■ **What is needed**: Copy the data below line for line, keeping every character as it appears.

■ **The data**:
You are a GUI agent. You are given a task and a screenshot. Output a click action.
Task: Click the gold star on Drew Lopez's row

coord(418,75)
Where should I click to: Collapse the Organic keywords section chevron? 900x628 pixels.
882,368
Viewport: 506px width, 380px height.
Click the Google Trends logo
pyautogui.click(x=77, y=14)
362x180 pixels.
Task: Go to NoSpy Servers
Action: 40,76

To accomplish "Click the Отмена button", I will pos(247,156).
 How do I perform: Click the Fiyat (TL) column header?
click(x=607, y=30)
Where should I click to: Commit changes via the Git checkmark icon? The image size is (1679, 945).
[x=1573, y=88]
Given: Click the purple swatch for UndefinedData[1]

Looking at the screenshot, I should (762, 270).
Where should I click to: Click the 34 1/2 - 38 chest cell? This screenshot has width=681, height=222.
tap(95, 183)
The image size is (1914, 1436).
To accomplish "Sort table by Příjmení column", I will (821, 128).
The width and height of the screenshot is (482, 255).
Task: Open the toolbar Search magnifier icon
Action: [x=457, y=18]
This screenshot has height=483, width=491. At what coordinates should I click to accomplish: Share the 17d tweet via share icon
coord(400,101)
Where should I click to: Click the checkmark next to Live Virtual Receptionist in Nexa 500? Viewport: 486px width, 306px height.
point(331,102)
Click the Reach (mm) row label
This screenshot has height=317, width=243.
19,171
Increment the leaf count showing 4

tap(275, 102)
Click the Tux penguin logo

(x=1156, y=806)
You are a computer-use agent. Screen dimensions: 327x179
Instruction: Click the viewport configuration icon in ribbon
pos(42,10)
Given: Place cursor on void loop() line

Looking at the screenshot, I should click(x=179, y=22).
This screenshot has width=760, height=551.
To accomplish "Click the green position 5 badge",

■ **Finished answer**:
You are a GUI agent. You are given a task and a screenshot. Output a click action.
Task: Click the gold star on Drew Lopez's row

coord(418,75)
Where should I click to: Collapse the Organic keywords section chevron? 900x628 pixels.
882,368
Viewport: 506px width, 380px height.
Click the Google Trends logo
pyautogui.click(x=77, y=14)
362x180 pixels.
Task: Go to NoSpy Servers
Action: 40,76

To accomplish "Click the Отмена button", I will pos(247,156).
 How do I perform: Click the Fiyat (TL) column header?
click(x=607, y=30)
Where should I click to: Commit changes via the Git checkmark icon? The image size is (1679, 945).
[x=1573, y=88]
Given: Click the purple swatch for UndefinedData[1]

Looking at the screenshot, I should (762, 270).
Where should I click to: Click the 34 1/2 - 38 chest cell? This screenshot has width=681, height=222.
tap(95, 183)
The image size is (1914, 1436).
To accomplish "Sort table by Příjmení column", I will (821, 128).
The width and height of the screenshot is (482, 255).
Task: Open the toolbar Search magnifier icon
Action: [x=457, y=18]
This screenshot has height=483, width=491. At what coordinates should I click to accomplish: Share the 17d tweet via share icon
coord(400,101)
Where should I click to: Click the checkmark next to Live Virtual Receptionist in Nexa 500? Viewport: 486px width, 306px height.
point(331,102)
Click the Reach (mm) row label
This screenshot has height=317, width=243.
19,171
Increment the leaf count showing 4

tap(275, 102)
Click the Tux penguin logo

(x=1156, y=806)
You are a computer-use agent. Screen dimensions: 327x179
Instruction: Click the viewport configuration icon in ribbon
pos(42,10)
Given: Place cursor on void loop() line

Looking at the screenshot, I should click(x=179, y=22).
This screenshot has width=760, height=551.
To accomplish "Click the green position 5 badge",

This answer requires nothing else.